§ **Цель задания**: Выпишите из отрывка о русской эмиграции все постройки, которые, по его словам, возвел Лукомский.

§ **Предложенный отрывок**:
Да и главная задача была у всех — выжить, хоть как-то расселиться, зарабатывать и, наконец, узаконить в самых различных странах свое существование. Можно сказать, что к 1930 г. этот процесс завершился, — кто сел за шоферский руль, так уж и остался за ним; дамы, ставшие манекенщицами или продавщицами в знаменитых домах парижского "couture", тоже надолго там застряли.

Еще более оторванными от России оказались те, кто попал в балканские страны; правда, там к ним относились с благожелательной симпатией, и социальное положение там было иным, так что следы русских рук надолго остались и в Югославии, и в Болгарии, и даже, пожалуй, в Чехии.

После разорений войны 1914-18 годов, Белград был в большой степени вновь отстроен русскими архитекторами : среди них главный,

 

- 96 -

конечно, Лукомский — это он построил новый дворец в Топчидере, гвардейские казармы. Дом Памяти царя Николая II и многое другое. А великолепный Краеведческий музей создан проф. Станиславским и его русскими сотрудниками.

§ **Исходные данные**:

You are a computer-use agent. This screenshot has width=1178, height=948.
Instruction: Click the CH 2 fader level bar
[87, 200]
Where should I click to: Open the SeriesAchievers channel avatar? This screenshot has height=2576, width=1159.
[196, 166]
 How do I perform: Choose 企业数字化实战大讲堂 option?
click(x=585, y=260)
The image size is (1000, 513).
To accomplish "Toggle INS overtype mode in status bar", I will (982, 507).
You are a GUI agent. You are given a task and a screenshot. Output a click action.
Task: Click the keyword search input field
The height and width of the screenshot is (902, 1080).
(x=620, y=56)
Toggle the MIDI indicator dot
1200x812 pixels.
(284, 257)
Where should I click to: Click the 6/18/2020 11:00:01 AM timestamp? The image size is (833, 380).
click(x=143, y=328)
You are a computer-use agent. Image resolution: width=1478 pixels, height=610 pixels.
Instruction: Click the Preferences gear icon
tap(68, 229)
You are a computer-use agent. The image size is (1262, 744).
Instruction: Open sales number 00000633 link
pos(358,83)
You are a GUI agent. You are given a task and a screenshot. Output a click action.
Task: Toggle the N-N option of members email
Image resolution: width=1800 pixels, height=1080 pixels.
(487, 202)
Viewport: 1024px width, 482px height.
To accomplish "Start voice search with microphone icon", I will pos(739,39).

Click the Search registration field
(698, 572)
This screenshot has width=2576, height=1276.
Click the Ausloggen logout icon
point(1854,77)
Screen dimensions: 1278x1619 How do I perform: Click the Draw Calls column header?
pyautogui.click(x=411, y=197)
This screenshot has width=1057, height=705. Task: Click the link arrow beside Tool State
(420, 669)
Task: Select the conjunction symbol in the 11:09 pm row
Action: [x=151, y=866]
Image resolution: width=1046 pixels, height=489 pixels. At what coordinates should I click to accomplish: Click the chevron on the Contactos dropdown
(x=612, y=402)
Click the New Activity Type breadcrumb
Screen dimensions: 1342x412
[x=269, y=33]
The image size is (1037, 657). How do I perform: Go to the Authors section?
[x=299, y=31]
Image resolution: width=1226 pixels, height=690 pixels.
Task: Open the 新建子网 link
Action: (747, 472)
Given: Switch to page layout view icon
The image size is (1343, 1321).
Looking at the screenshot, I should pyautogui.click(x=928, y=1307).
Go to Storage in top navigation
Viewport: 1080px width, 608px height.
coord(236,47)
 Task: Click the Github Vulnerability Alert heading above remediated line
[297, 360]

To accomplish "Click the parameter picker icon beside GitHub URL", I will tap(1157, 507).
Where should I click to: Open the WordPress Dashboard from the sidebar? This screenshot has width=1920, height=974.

§ **Результат задания**:
- новый дворец в Топчидере
- гвардейские казармы
- Дом Памяти царя Николая II